◆ **What you need to do**: Copy the records from the line containing "Screen dimensions: 1000x600" through the end, renaming "screenshot" to "capture" and keeping everything else the same. Omit the pictures.

◆ **The input**:
[BEGIN]

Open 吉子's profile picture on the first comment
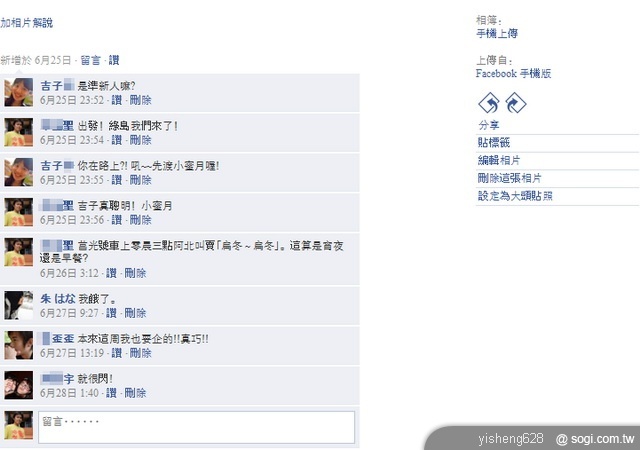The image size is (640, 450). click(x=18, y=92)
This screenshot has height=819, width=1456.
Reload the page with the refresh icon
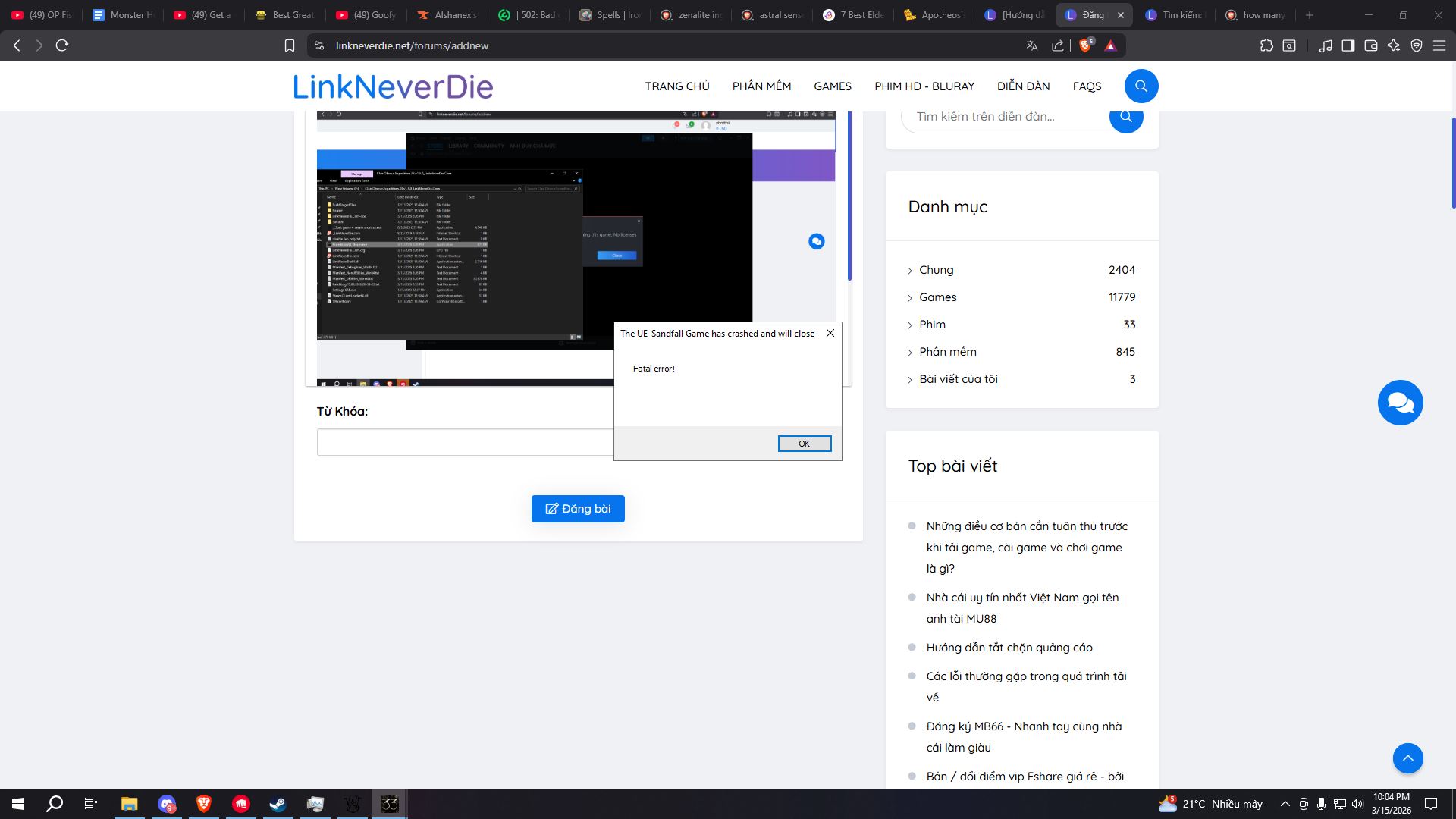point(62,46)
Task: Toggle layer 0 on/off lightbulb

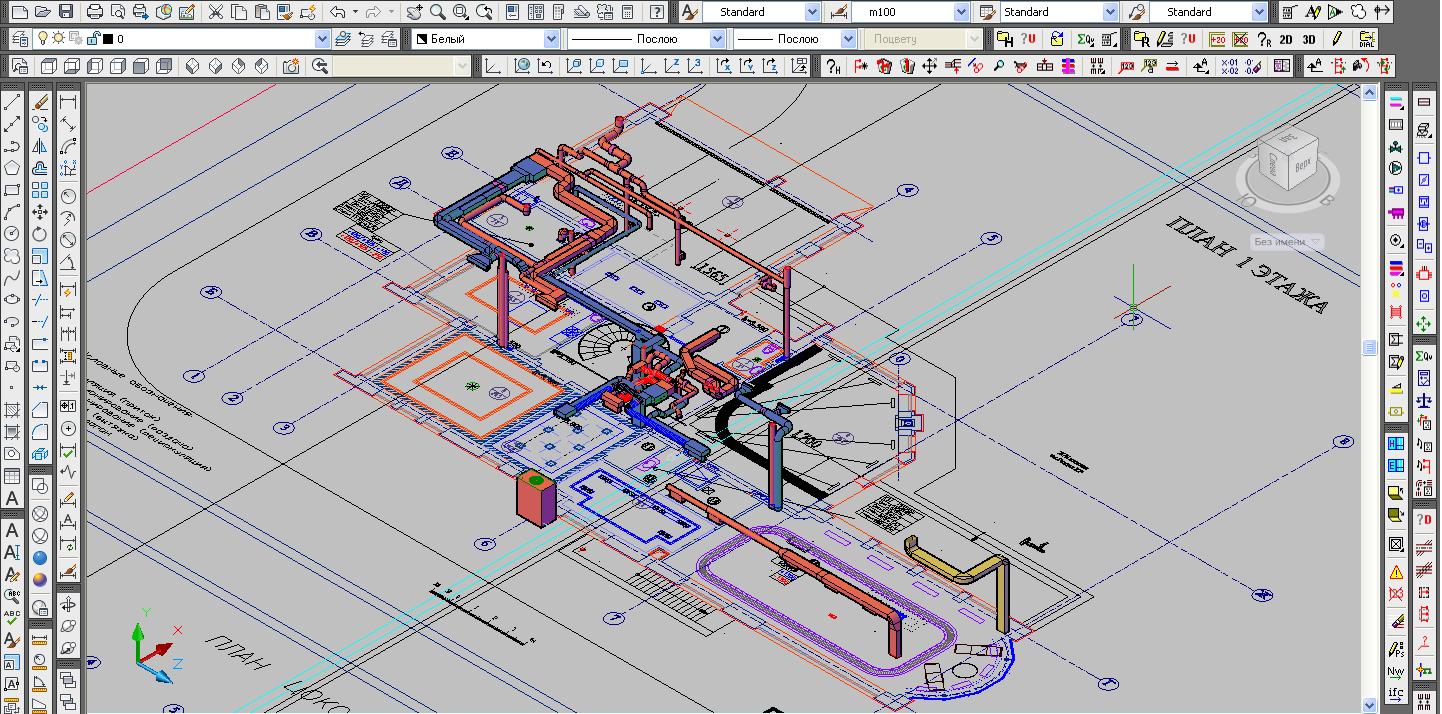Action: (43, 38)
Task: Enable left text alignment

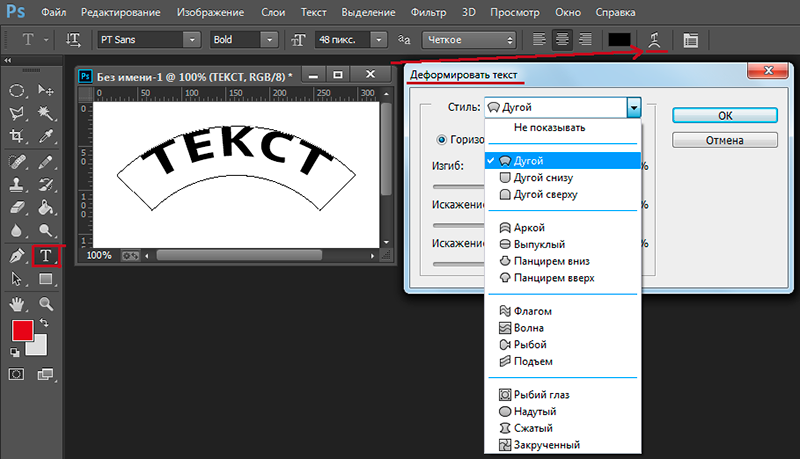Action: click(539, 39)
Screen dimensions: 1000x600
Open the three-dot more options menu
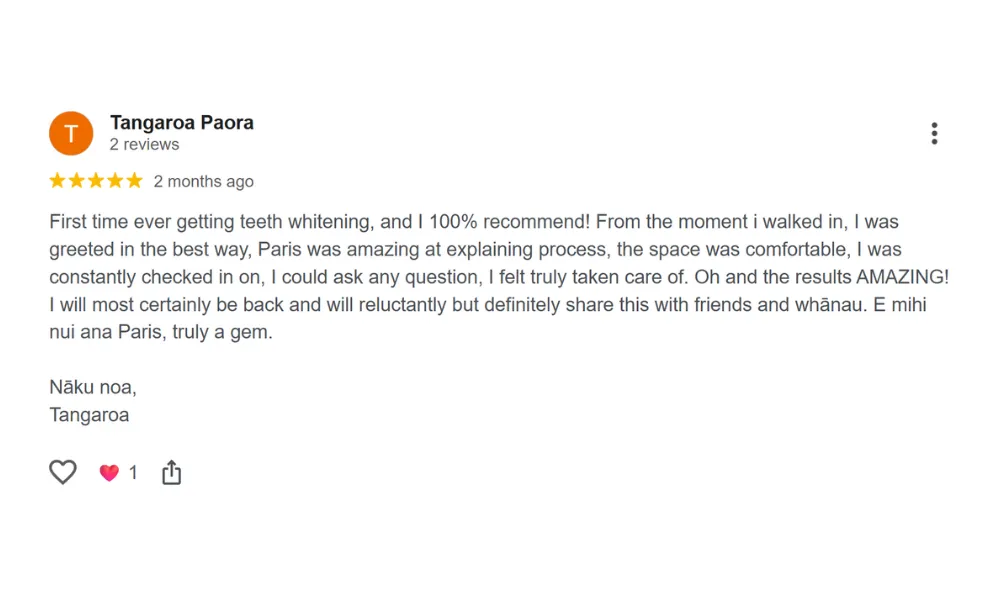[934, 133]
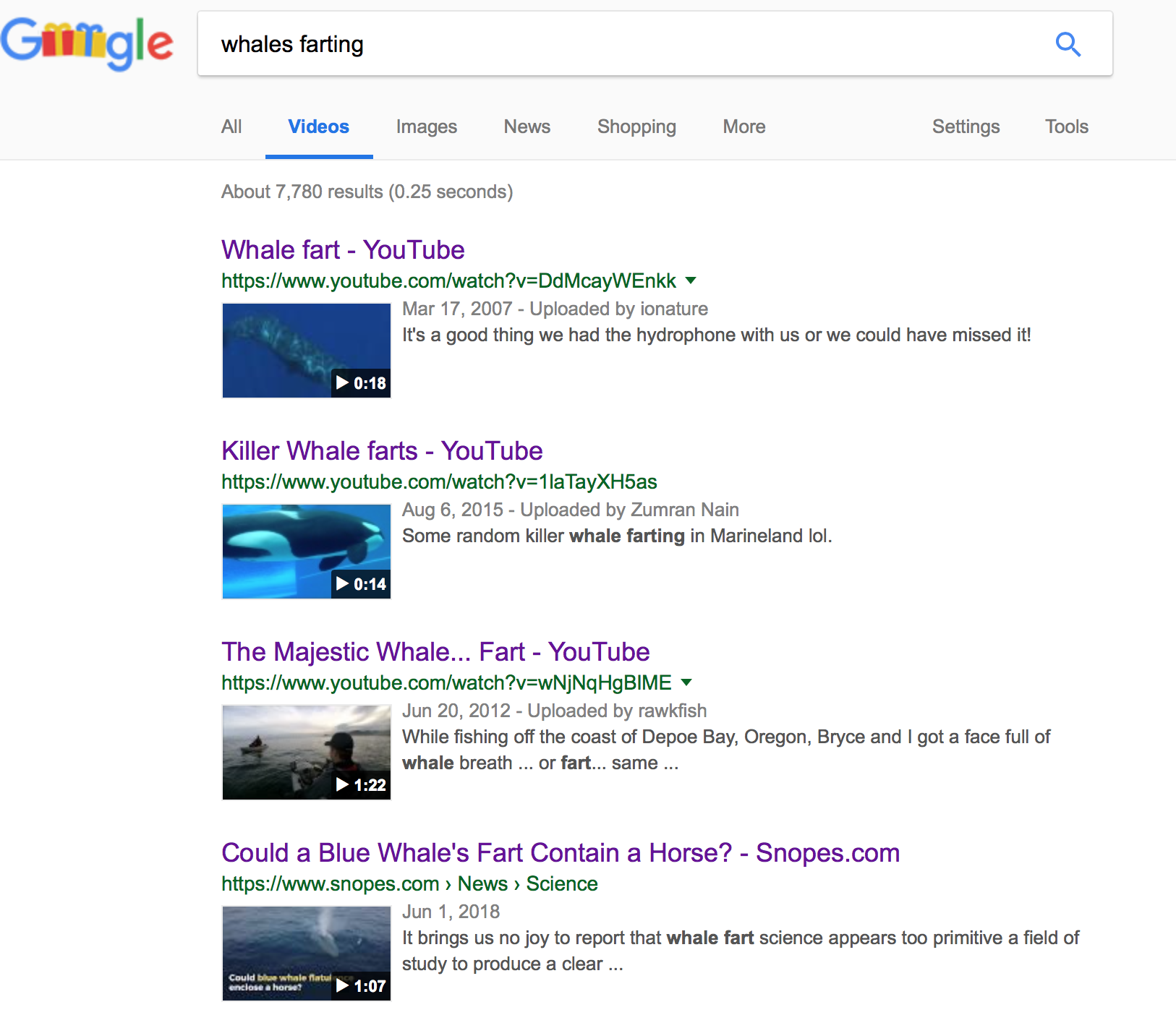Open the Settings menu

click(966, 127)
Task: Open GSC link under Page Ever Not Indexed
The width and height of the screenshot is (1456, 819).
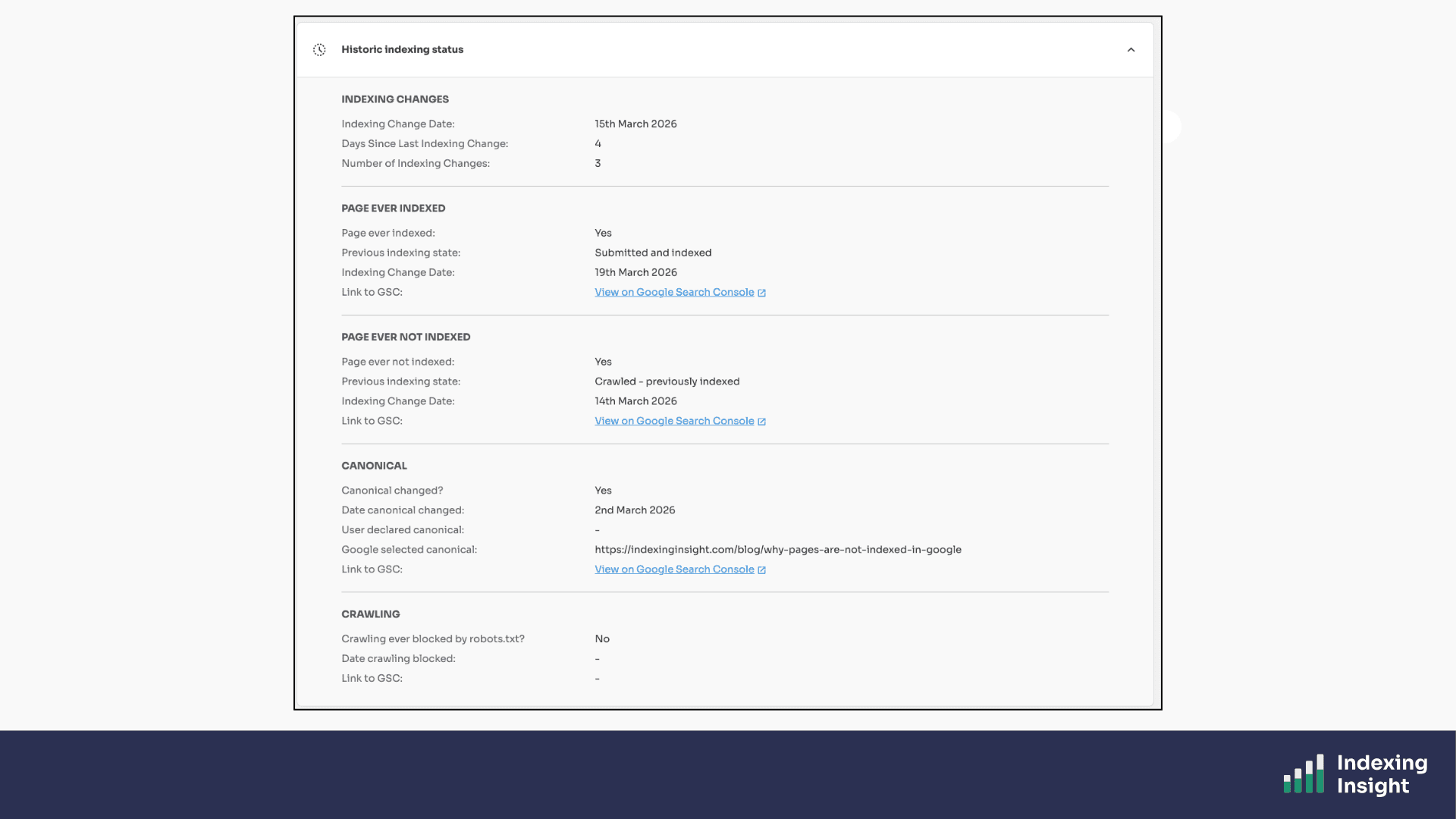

[END]

◆ **Answer to the exercise**:
Screen dimensions: 1000x600
Open the three-dot more options menu
[934, 133]
Open the Settings menu

click(966, 127)
Task: Open GSC link under Page Ever Not Indexed
The width and height of the capture is (1456, 819).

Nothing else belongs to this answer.